= K. Kannaiyan =

Indian politician

K. Kannaiyan is an Indian politician and was a Member of the Legislative Assembly in the state of Tamil Nadu.

Kannaiyan was elected to the Tamil Nadu legislative assembly as a Dravida Munnetra Kazhagam (DMK) candidate from Thottiam constituency in the 1989 and 1996 elections. He stood again in the election of 2001, when he lost to P. Annavi of the All India Anna Dravida Munnetra Kazhagam (AIADMK). He had also contested and lost the seat in 1991, when he finished second to N. R. Sivapathi of the AIADMK.

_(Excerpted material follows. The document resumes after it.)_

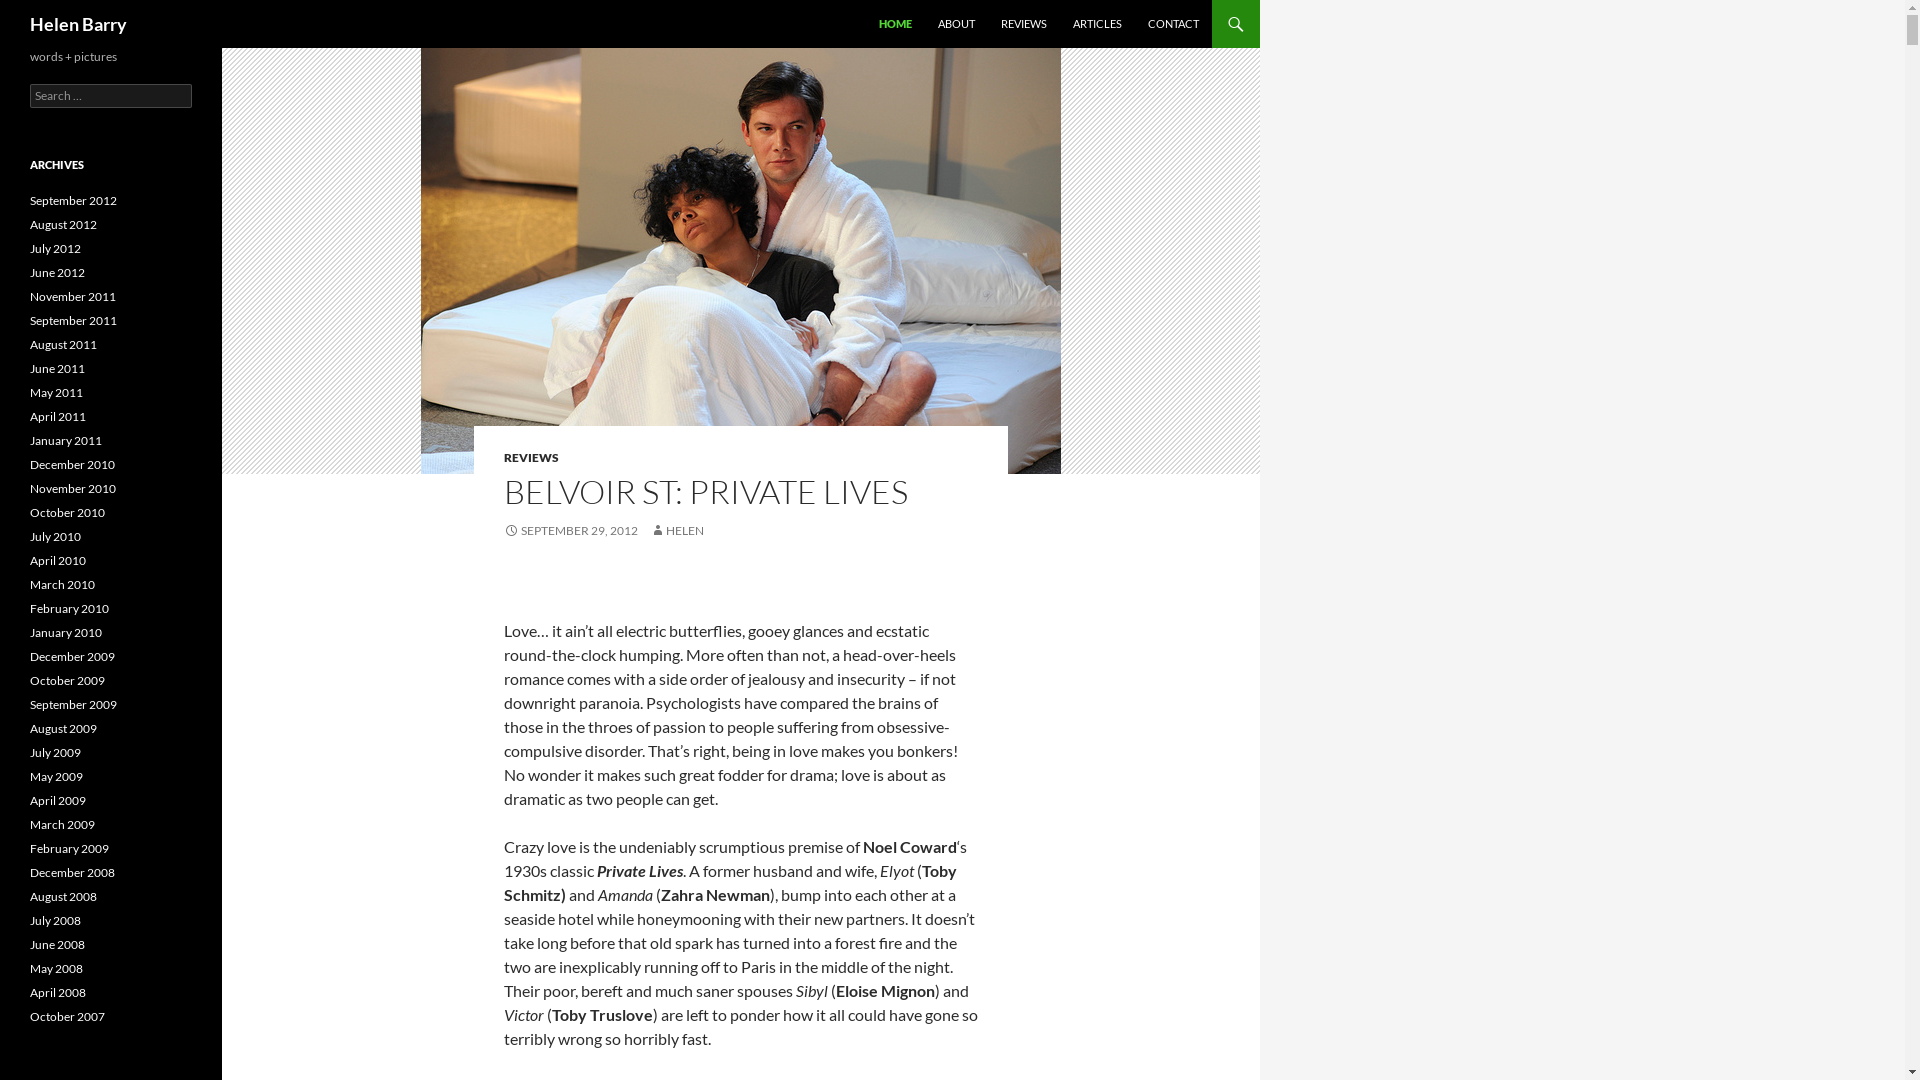 The width and height of the screenshot is (1920, 1080). What do you see at coordinates (1174, 24) in the screenshot?
I see `CONTACT` at bounding box center [1174, 24].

Kannaiyan contested the Thottiam seat as an independent in the 2006 elections and was placed third behind candidates from the Indian National Congress (INC) and Marumalarchi Dravida Munnetra Kazhagam. His decision to stand as an independent was driven by local discord that had resulted from an electoral pact involving the DMK, as part of the Democratic Progressive Alliance, which had caused it to cede contesting of the seat to a candidate from the INC. He did a similar thing in the 2011 election from the Musiri constituency, into which much of Thottiam had been moved following boundary changes. He again finished in third place, behind the AIADMK victor and an INC candidate.

Kannaiyan is married to K. Suseela and has a daughter.